(Document segment):
• • •

The LG Incite is an Internet-enabled Windows Mobile Pocket PC smartphone designed and marketed by LG of Korea.

This phone has a reflective screen like the LG Shine but the difference is the chrome coated plastic

Product Details

Hardware
 Display : 3" Touch screen
 Resolution (pixels) : 240 x 400 wQVGA display
 Colors : 262K
 Keyboard : Touchscreen QWERTY On Screen, LG-Key On Screen
 Camera : 3.2MP Resolution, Live video capture and playback is also supported

Software
Operating System : Windows Mobile 6.1 Professional
 Windows Media Player Mobile 10 Installed
 Supported music formats : MP3 +AAC + eAAC+. EAAC+ WMA, WAV
Streaming Radio
 XM Satellite Radio, Pandora(for CT810, excluded in KU and SU series)
 Built-in FM Radio with RDS
 SMS and MMS Service : Available to send Pictures and Videos.
 Mobile Email
 Microsoft Direct Push
 Web browser
 Built-in Calendar, Alarm clock, Call Waiting, Caller ID, Personal Organizer(LG Today Application)
 Address book
 Call Forwarding
 Multitasking
 Use voice and data simultaneously

Carrier Supports

AT&T
 AT&T Mobile Music
 MusicID - Identify songs you're listening to
 Instant Messaging (IM) that supports AOL, Yahoo!, & Windows Live Messenger
 Xpress Mail - access work and personal email, including Microsoft Outlook, Lotus Notes, Yahoo! Mail, AOL, Windows Live and more
 MEdia(TM) Net for wireless internet access
 CV - news, sports, weather, entertainment and more
 MEdia(TM) Mall

SK Telecom
 SK Telecom Total Message Service Application(kr:통합메세지함)

• • •

(Tasks):
**a)** What operating system does the LG Incite spec sheet list for the phone?
**b)** Reproduce the portion of the LG Incite spec sheet that opens with the words containing "Carrier Supports" and closes with "Message Service Application(kr:통합메세지함)".
**c)** Carry on the LG Incite spec sheet from its final line.

(Collected data):
• • •

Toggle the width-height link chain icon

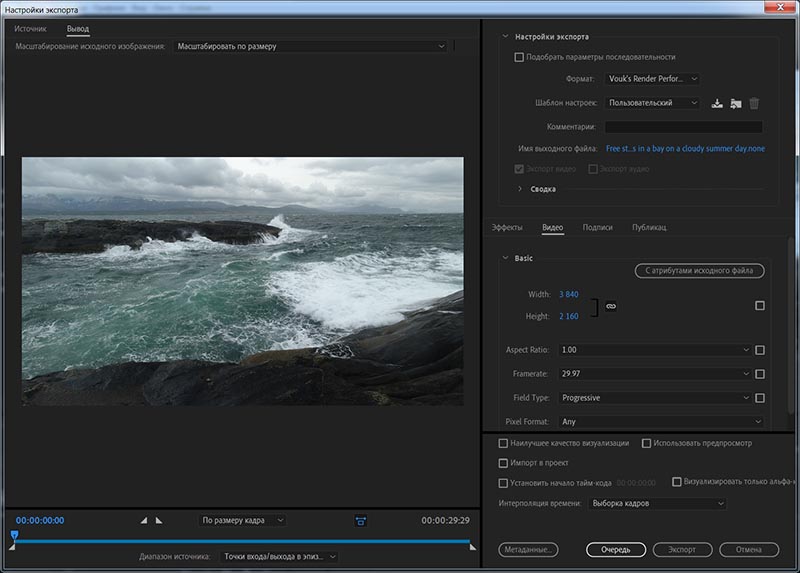611,306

• • •

(The replies):
**a)** Windows Mobile 6.1 Professional

**b)**
Carrier Supports

AT&T
 AT&T Mobile Music
 MusicID - Identify songs you're listening to
 Instant Messaging (IM) that supports AOL, Yahoo!, & Windows Live Messenger
 Xpress Mail - access work and personal email, including Microsoft Outlook, Lotus Notes, Yahoo! Mail, AOL, Windows Live and more
 MEdia(TM) Net for wireless internet access
 CV - news, sports, weather, entertainment and more
 MEdia(TM) Mall

SK Telecom
 SK Telecom Total Message Service Application(kr:통합메세지함)

**c)**
 Nate(include mPlayOn) : WIPI - A Java-like VM for Most Korean Handheld Device
 MySmart : SK Telecom's Mobile AppStore
 Sync Mail : Push Mail Application

KT
 SHOW(include SHOW Download Pack) : Like Nate, This app is also WIPI VM.
 WebSurfing : Pull style Web Browser

Technical specifications

Battery
 Battery Type : 1300 mAh Lithium-ion polymer
 Talk time : Up to 8.7 hours
 Standby time : 21 days

Dimensions
 Weight : 4.23 ounces
 Size (inches) : 4.21 x 2.2 x 0.55 inches
 (millimeters) : 106.9 x 55.88 x 13.97mm

Memory
 Internal memory storage : 256 MB ROM, 128 MB RAM
 Expandable memory storage : 32 GB
 Memory format : microSD(TM)

Support Connection
 Wi-Fi IEEE 802.11 b/g
 3G UMTS/HSDPA Tri-Band(850/1900/2100Mhz)
 GSM Quad-band(850/900/1800/1900Mhz) with EDGE(High Speed Data Network)
 Bluetooth (Version 2.0 with EDR)
 Micro USB
 (for Only CT-810) Qualcomm A-GPS

See also
 List of LG mobile phones

References

External links
LG Incite Main Page
LG Incite Updates
LG Incite Blog(Korean)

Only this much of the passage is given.